Cyclocreatine Transport by SLC6A8 , the Creatine Transporter, in HEK293 Cells, a Human Blood-Brain Barrier Model Cell, and CCDSs Patient-Derived Fibroblasts

Purpose Cyclocreatine, a creatine analog, is a candidate drug for treating patients with cerebral creatine deficiency syndromes (CCDSs) caused by creatine transporter (CRT, SLC6A8 ) deficiency, which reduces brain creatine level. The purpose of this study was to clarify the characteristics of cyclocreatine transport in HEK293 cells, which highly express endogenous CRT, in hCMEC/D3 cells, a human blood-brain barrier (BBB) model, and in CCDSs patient-derived fibroblasts with CRT mutations.
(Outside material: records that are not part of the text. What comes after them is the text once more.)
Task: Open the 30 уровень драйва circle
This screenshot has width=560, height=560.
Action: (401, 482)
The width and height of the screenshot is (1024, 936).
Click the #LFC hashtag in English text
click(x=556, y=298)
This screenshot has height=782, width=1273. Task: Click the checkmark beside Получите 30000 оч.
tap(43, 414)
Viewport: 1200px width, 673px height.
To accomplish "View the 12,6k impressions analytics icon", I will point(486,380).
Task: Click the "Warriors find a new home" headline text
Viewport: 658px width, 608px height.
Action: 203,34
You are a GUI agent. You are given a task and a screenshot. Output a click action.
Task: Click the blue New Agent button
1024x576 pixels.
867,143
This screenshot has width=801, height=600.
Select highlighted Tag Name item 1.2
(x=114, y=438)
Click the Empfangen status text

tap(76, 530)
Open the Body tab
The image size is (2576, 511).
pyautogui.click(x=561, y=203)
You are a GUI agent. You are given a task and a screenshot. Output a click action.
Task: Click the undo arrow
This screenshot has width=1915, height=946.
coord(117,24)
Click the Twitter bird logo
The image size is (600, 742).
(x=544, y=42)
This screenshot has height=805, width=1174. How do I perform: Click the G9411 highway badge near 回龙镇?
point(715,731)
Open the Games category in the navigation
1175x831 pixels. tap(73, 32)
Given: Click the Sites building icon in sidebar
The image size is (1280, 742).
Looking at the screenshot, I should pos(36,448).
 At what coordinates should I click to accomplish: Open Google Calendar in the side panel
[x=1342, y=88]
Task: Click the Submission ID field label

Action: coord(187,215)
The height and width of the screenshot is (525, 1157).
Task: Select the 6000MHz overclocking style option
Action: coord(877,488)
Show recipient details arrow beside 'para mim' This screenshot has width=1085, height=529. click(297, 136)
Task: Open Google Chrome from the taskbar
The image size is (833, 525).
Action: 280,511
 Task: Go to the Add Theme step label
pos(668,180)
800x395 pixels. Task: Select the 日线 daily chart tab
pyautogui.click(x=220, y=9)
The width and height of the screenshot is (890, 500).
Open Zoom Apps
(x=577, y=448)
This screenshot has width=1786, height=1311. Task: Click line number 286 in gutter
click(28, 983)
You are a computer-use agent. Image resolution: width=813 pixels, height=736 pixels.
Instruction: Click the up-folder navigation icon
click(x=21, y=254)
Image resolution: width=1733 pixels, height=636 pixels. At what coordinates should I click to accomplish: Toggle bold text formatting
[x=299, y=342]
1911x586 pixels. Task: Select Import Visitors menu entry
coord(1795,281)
Methods Cells were incubated at 37°C with [ 14 C]cyclocreatine (9 μM) and [ 14 C]creatine (9 μM) for specified periods of times in the presence or absence of inhibitors, while the siRNAs were transfected by lipofection. Protein expression and mRNA expression were quantified using targeted proteomics and quantitative PCR, respectively. Results [ 14 C]Cyclocreatine was taken up by HEK293 cells in a time-dependent manner, while exhibiting saturable kinetics. The inhibition and siRNA knockdown studies demonstrated that the uptake of [ 14 C]cyclocreatine by both HEK293 and hCMEC/D3 cells was mediated predominantly by CRT as well as [ 14 C]creatine. In addition, uptake of [ 14 C]cyclocreatine and [ 14 C]creatine by the CCDSs patient-derived fibroblasts was found to be largely reduced. Conclusion The present study suggests that cyclocreatine is a CRT substrate, where CRT is the predominant contributor to influx of cyclocreatine into the brain at the BBB. Our findings provide vital insights for the purposes of treating CCDSs patients using cyclocreatine.